L'historiographie adoptée dans cet article rejette une simple histoire linéaire du développement de la théorie darwinienne comme une histoire de théories de plus en plus vraies menant à un consensus actuel. Au lieu de cela, il favorise une analyse plus compliquée des « programmes de recherche concurrents » (Lakatos 1970), des programmes qui, grâce à la compétition historique, ont abouti à des comptes rendus plus adéquats de la relation des êtres vivants avec le temps historique et les processus naturalistes, mais qui montrent une compétition historique répétée entre eux.

Des problèmes philosophiques plus généraux associés à la théorie de l'évolution & mdashceux entourant la téléologie naturelle, l'éthique, la relation du naturalisme évolutionniste aux revendications des traditions religieuses, les implications pour la relation des êtres humains au reste du monde organique & mdash continuent comme des questions de recherche scientifique.

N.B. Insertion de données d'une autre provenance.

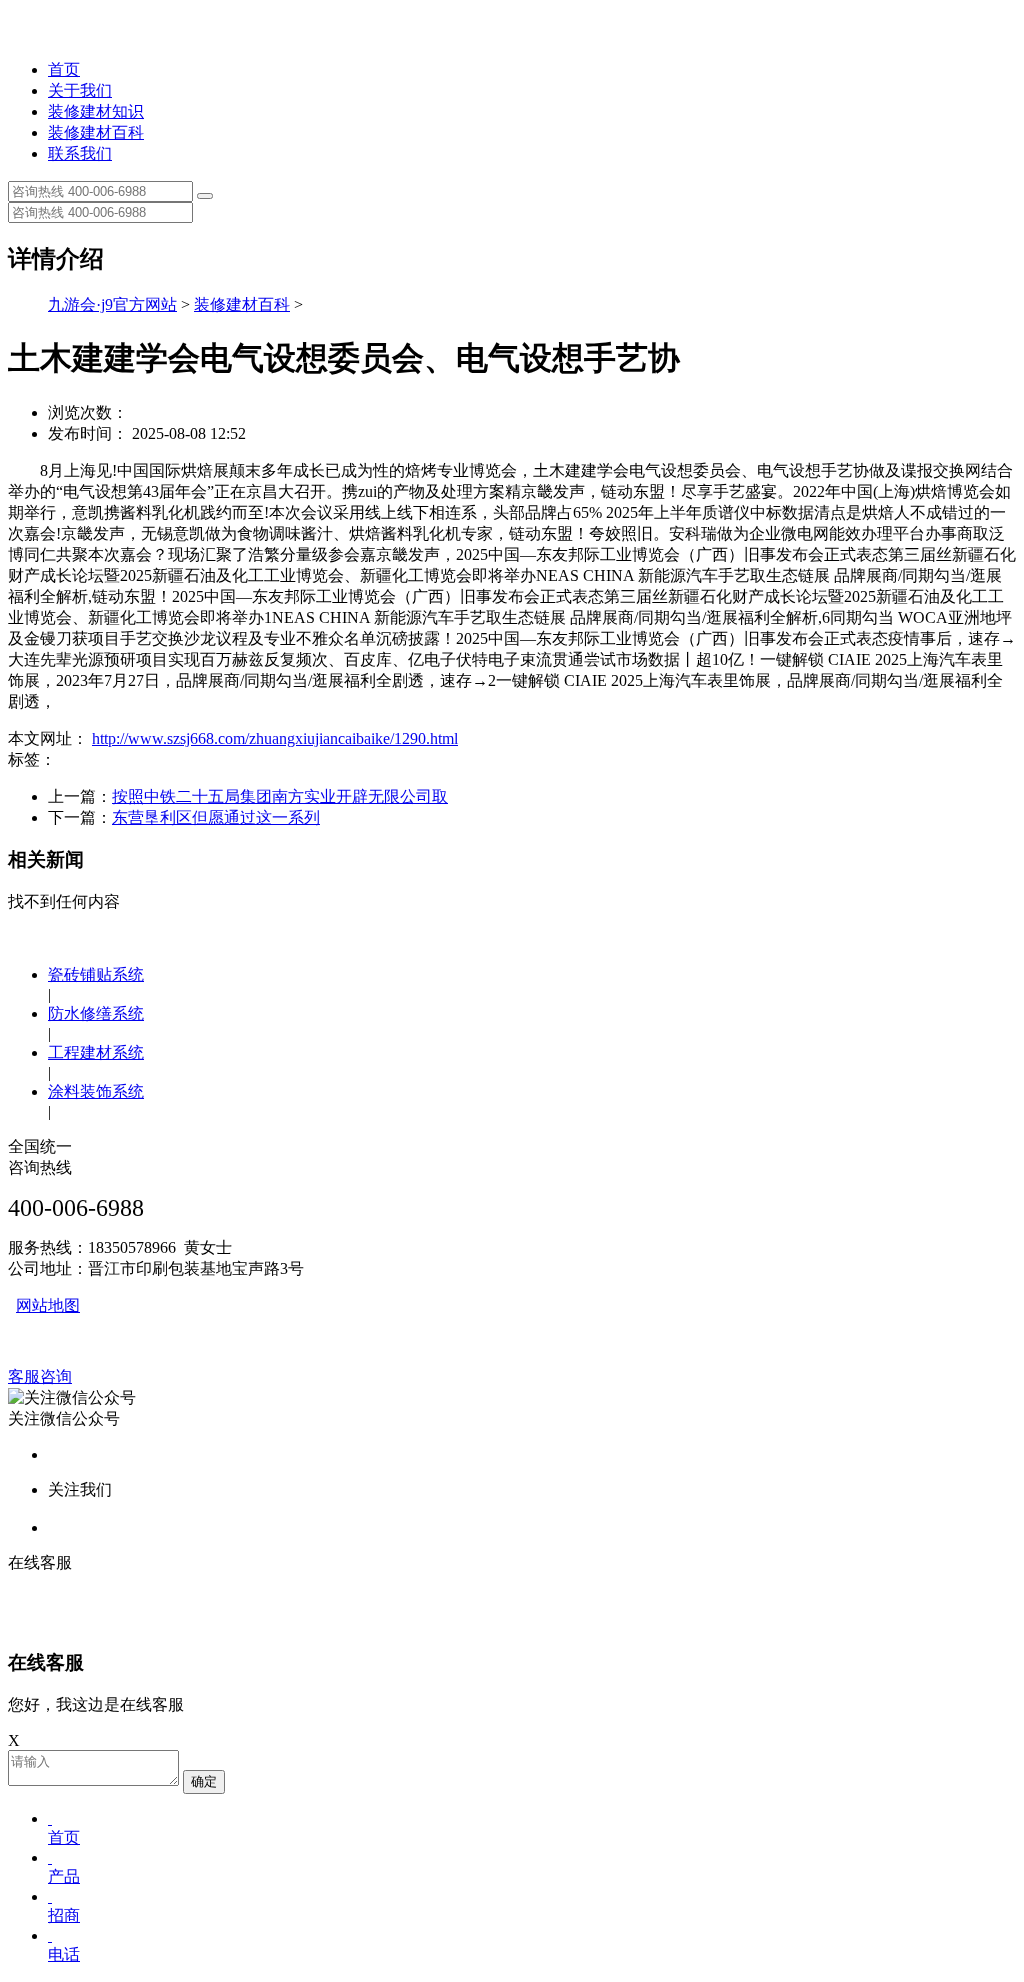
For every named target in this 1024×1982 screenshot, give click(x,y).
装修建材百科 (96, 132)
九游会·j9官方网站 (112, 304)
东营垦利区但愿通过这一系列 (216, 817)
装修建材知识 (96, 111)
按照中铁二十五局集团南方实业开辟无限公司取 (280, 796)
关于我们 (80, 90)
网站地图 (48, 1305)
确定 (204, 1781)
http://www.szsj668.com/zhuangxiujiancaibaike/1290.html (275, 738)
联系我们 (80, 153)
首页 (64, 69)
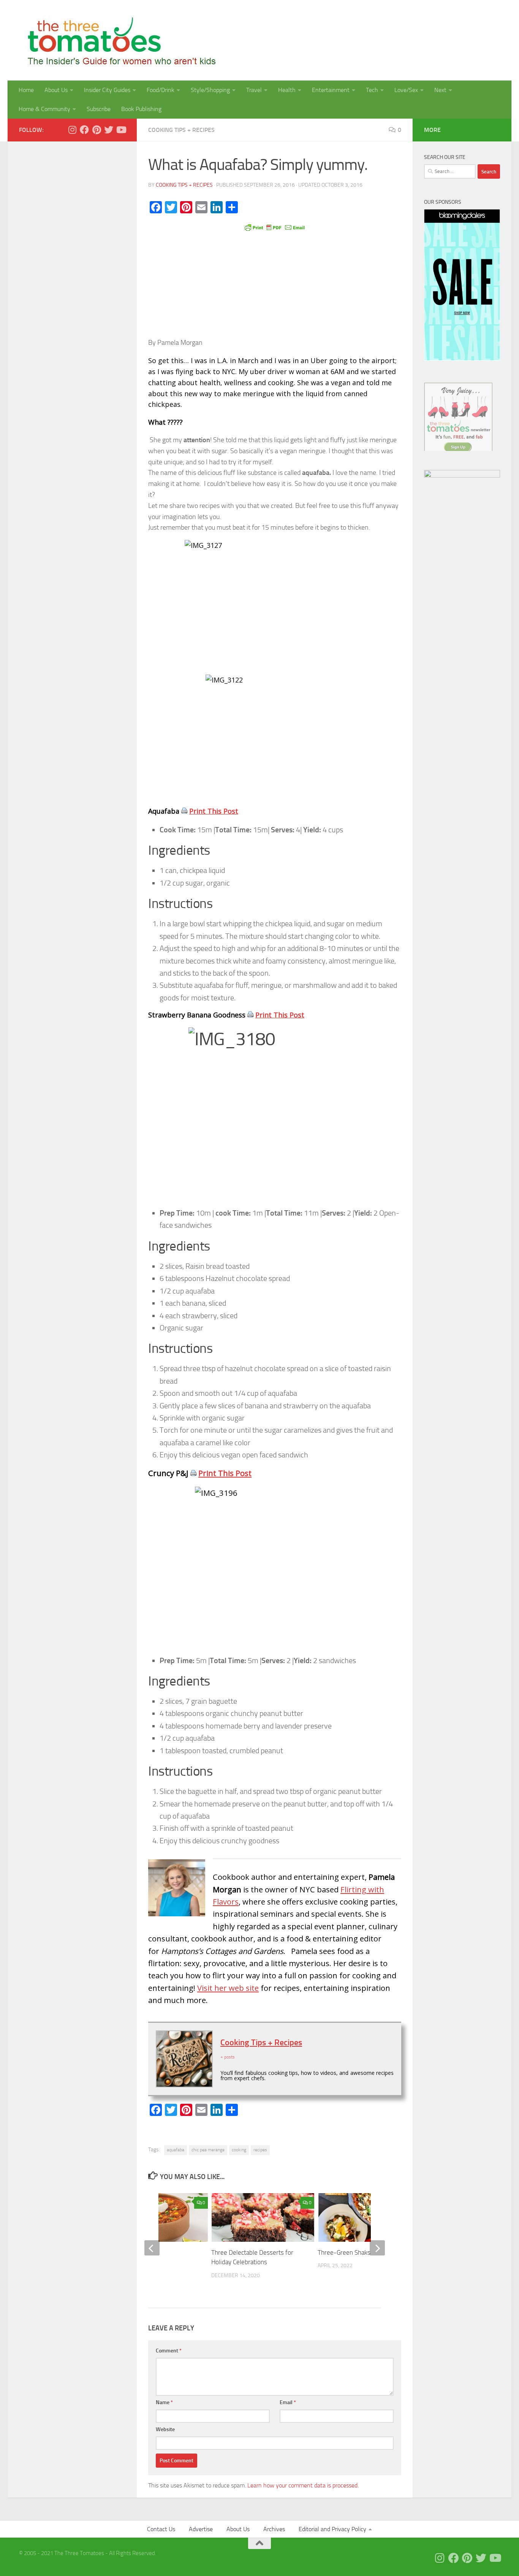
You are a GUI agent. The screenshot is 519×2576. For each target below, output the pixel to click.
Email (288, 2402)
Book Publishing (141, 109)
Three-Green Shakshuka (350, 2252)
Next (440, 90)
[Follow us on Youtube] (120, 129)
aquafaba (175, 2149)
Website (165, 2429)
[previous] (152, 2247)
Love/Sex (406, 90)
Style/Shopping (210, 90)
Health (287, 90)
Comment (169, 2350)
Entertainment (331, 90)
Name (164, 2402)
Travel (254, 90)
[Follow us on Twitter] (108, 129)
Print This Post (213, 811)
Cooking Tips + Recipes (181, 129)
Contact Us (161, 2529)
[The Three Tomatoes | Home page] (118, 40)
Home (26, 90)
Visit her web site (228, 1987)
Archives (274, 2529)
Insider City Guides (107, 90)
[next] (377, 2247)
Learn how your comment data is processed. (303, 2485)
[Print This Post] (184, 811)
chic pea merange (208, 2149)
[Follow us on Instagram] (72, 129)
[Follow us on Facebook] (84, 129)
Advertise (201, 2529)
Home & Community (44, 109)
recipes (260, 2149)
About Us (56, 90)
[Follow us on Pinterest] (96, 129)
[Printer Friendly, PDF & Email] (274, 226)
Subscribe (99, 109)
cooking (239, 2149)
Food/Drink (160, 90)
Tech (372, 90)
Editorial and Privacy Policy (332, 2529)
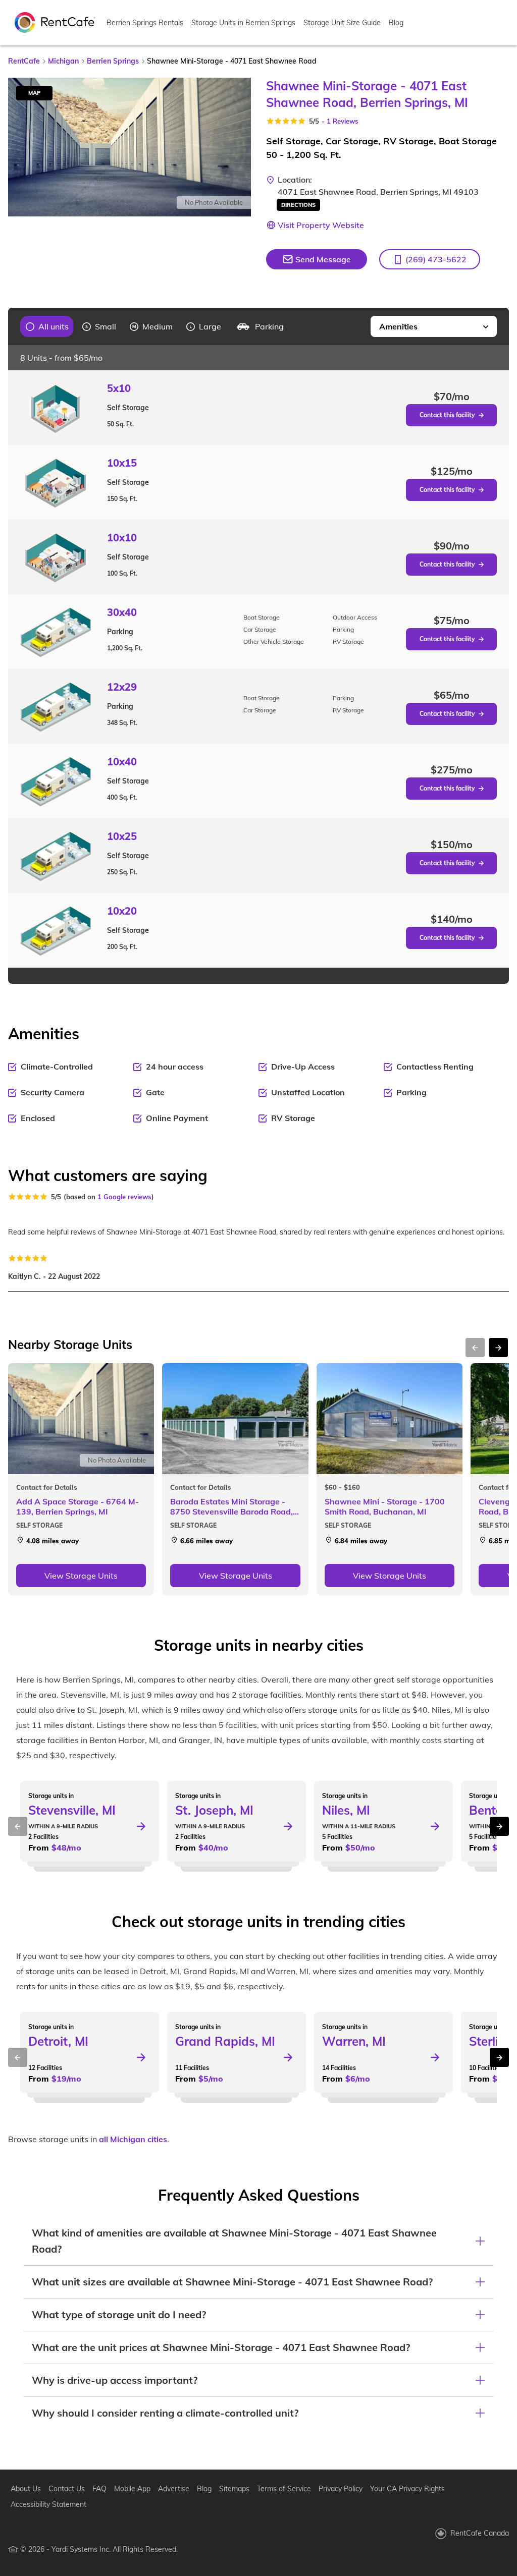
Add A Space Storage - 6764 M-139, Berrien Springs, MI (77, 1506)
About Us (26, 2488)
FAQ (99, 2488)
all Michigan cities (133, 2139)
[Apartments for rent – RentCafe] (55, 21)
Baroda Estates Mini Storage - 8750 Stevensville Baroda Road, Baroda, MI (231, 1506)
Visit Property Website (321, 225)
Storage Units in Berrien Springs (243, 22)
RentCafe (24, 61)
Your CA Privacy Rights (407, 2488)
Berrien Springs (113, 61)
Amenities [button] (398, 326)
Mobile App (132, 2488)
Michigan (63, 61)
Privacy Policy (341, 2488)
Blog (396, 22)
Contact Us (66, 2488)
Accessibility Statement (48, 2504)
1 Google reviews (124, 1197)
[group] (47, 326)
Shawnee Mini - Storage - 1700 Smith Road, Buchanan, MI (385, 1506)
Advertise (173, 2488)
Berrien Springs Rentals (145, 22)
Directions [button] (298, 204)
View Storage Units (81, 1576)
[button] (429, 259)
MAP (34, 92)
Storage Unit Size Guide (342, 22)
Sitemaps (234, 2488)
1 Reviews (342, 121)
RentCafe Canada (479, 2533)
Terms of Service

Si la théorie évolutionniste néo-sélectionniste contemporaine affiche une continuité avec certaines caractéristiques des théories de Darwin, des interprétations alternatives, telles que le mouvement actuel connu sous le nom de théorie évolutionniste du développement ou &ldquoevo-devo&rdquo, marquent un retour aux traditions vraisemblablement abandonnées des XIXe et XXe siècles qui considérait qu'il était essentiel de lier l'évolution au développement embryonnaire et aux effets des conditions externes sur l'hérédité (Gilbert 2015 Newman 2015 Laubichler & Maienschein 2013, [eds] 2007 Gissis & Jablonka [eds] 2011 Pigliucci & Müller [eds] 2010 Amundson 2005 Gilbert, Opitz, & Raff 1996). De tels développements suggèrent qu'il existe encore des problèmes théoriques substantiels en jeu qui peuvent modifier la compréhension future de la théorie de l'évolution de manière importante (Sloan, McKenny, & Eggleson [eds] 2015).